═══ Testo estratto
La relazione finale del Gruppo di Lavoro sulle riforme istituzionali (a firma dei c.d. Saggi) istituito dal Presidente della Repubblica il 30 marzo scorso, al capitolo V, tenta prepotentemente di introdurre nel nostro ordinamento processual-civilistico, per l’ennesima volta (e nonostante la decisione della Consulta), il tentativo obbligatorio di mediazione quale condizione di procedibilità per l’avvio di alcune tipologie di cause civili.
Prima di questa ‘geniale’ e illegittima proposta (perché già colpita da incostituzionalità), i Saggi, scoprendo ‘l’acqua calda’, evidenziano tutti (o quasi) i problemi della giustizia nostrana (cfr art. 22).
E’ opportuno, secondo i SAGGI:
a) il rispetto effettivo di tempi ragionevoli di durata dei processi, oggi carente (come dimostrato dal moltiplicarsi dei ricorsi in base alla legge “Pinto” nonché alla Corte europea dei diritti) sia sul piano della giustizia penale, amministrativa e contabile, sia sul piano della giustizia civile (dove la lentezza dei procedimenti penalizza lo sviluppo e la competitività del paese);
b) la riduzione della ipertrofia del contenzioso;
c) la maggiore efficacia dell’azione preventiva e repressiva, oltre che dei fenomeni della criminalità organizzata, dei fenomeni di corruzione nella vita politica, amministrativa ed economica;
d) l’esigenza di contenere il fenomeno dei contrasti fra diversi organi giudiziari, nonché, sul piano penale e della giustizia contabile, il fenomeno di iniziative che tendono ad intervenire anche in sostanziale assenza di vere, oggettive e già acquisite notizie di reato o di danno erariale, in funzione di controllo generalizzato su determinati soggetti o procedimenti.
══════
═══ Record di dati
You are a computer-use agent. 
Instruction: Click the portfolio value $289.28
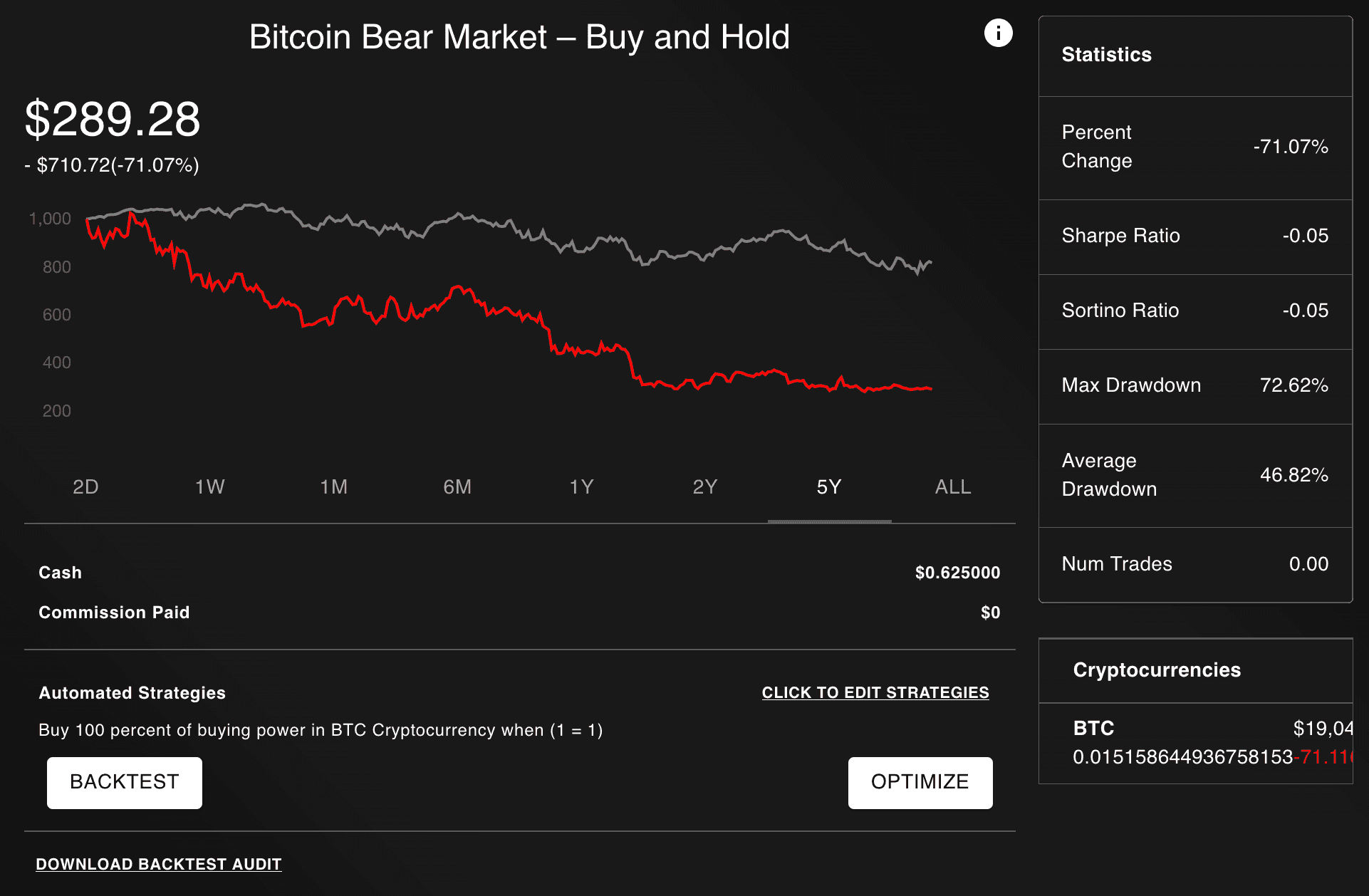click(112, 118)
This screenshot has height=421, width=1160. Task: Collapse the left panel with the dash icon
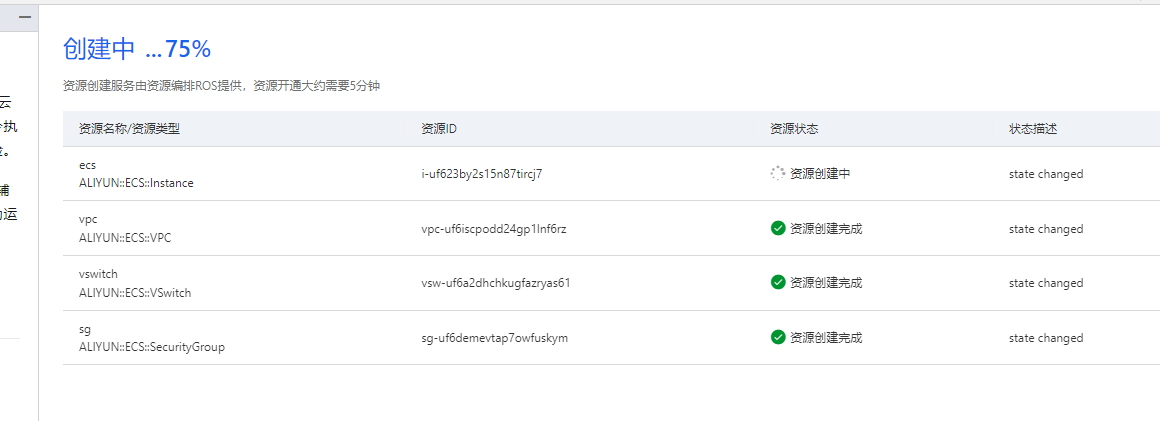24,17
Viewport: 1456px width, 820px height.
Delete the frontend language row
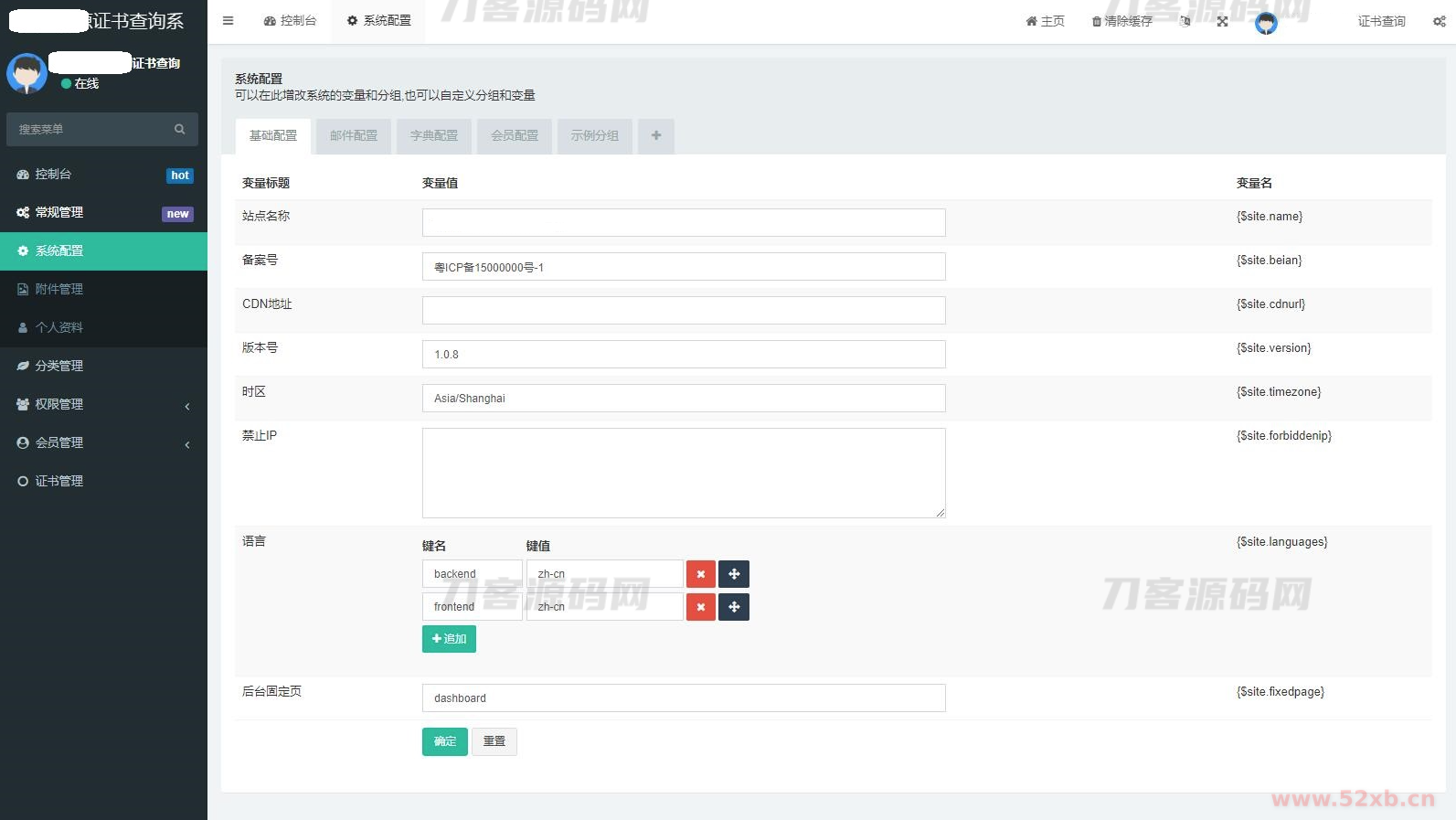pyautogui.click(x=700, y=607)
══════
• _Requisiti_: Riporta il testo sulla mediazione obbligatoria dalle parole "La relazione finale" giù fino a "(cfr art. 22).", rinominando "Consulta" in "Corte costituzionale". I record non hanno alcun ruolo in questo lavoro.

• _Risposta scritta_:
La relazione finale del Gruppo di Lavoro sulle riforme istituzionali (a firma dei c.d. Saggi) istituito dal Presidente della Repubblica il 30 marzo scorso, al capitolo V, tenta prepotentemente di introdurre nel nostro ordinamento processual-civilistico, per l’ennesima volta (e nonostante la decisione della Corte costituzionale), il tentativo obbligatorio di mediazione quale condizione di procedibilità per l’avvio di alcune tipologie di cause civili.
Prima di questa ‘geniale’ e illegittima proposta (perché già colpita da incostituzionalità), i Saggi, scoprendo ‘l’acqua calda’, evidenziano tutti (o quasi) i problemi della giustizia nostrana (cfr art. 22).